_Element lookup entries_

※

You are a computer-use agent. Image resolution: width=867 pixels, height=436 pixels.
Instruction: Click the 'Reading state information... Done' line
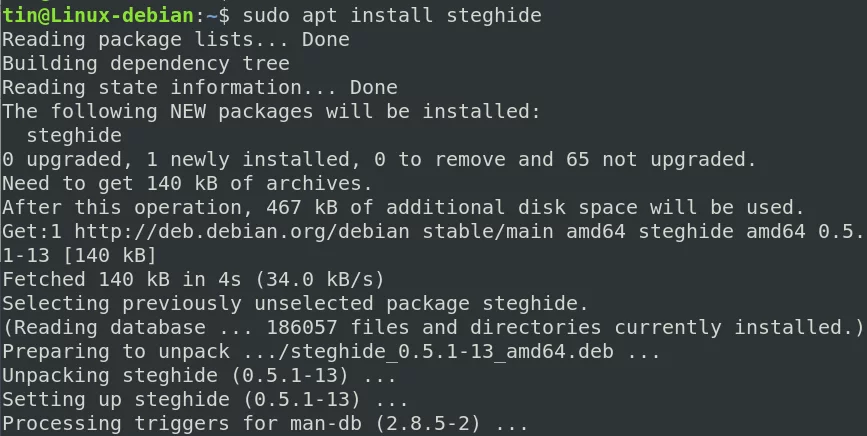[x=200, y=87]
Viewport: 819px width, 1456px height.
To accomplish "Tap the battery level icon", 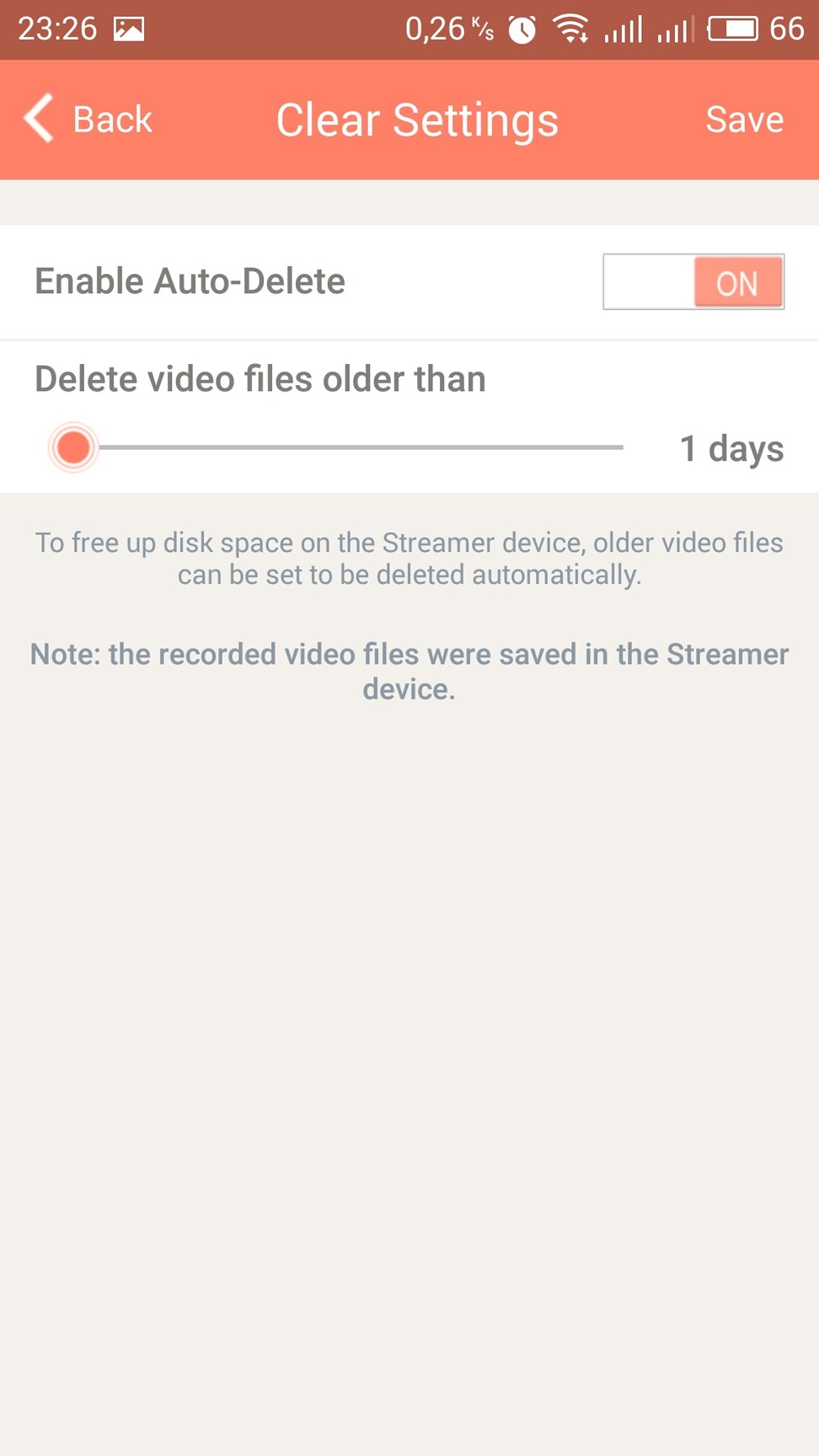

※

Rewrite the entries above as a two-column Markdown table headed Row and Line. Give each nonblank line its own numbered row and omit the pictures.

_RESPONSE FOR THIS EXERCISE_
| Row | Line |
|---|---|
| 1 | You are a computer-use agent. Image resolution: width=867 pixels, height=436 pixels. |
| 2 | Instruction: Click the 'Reading state information... Done' line |
| 3 | [x=200, y=87] |
| 4 | Viewport: 819px width, 1456px height. |
| 5 | To accomplish "Tap the battery level icon",  |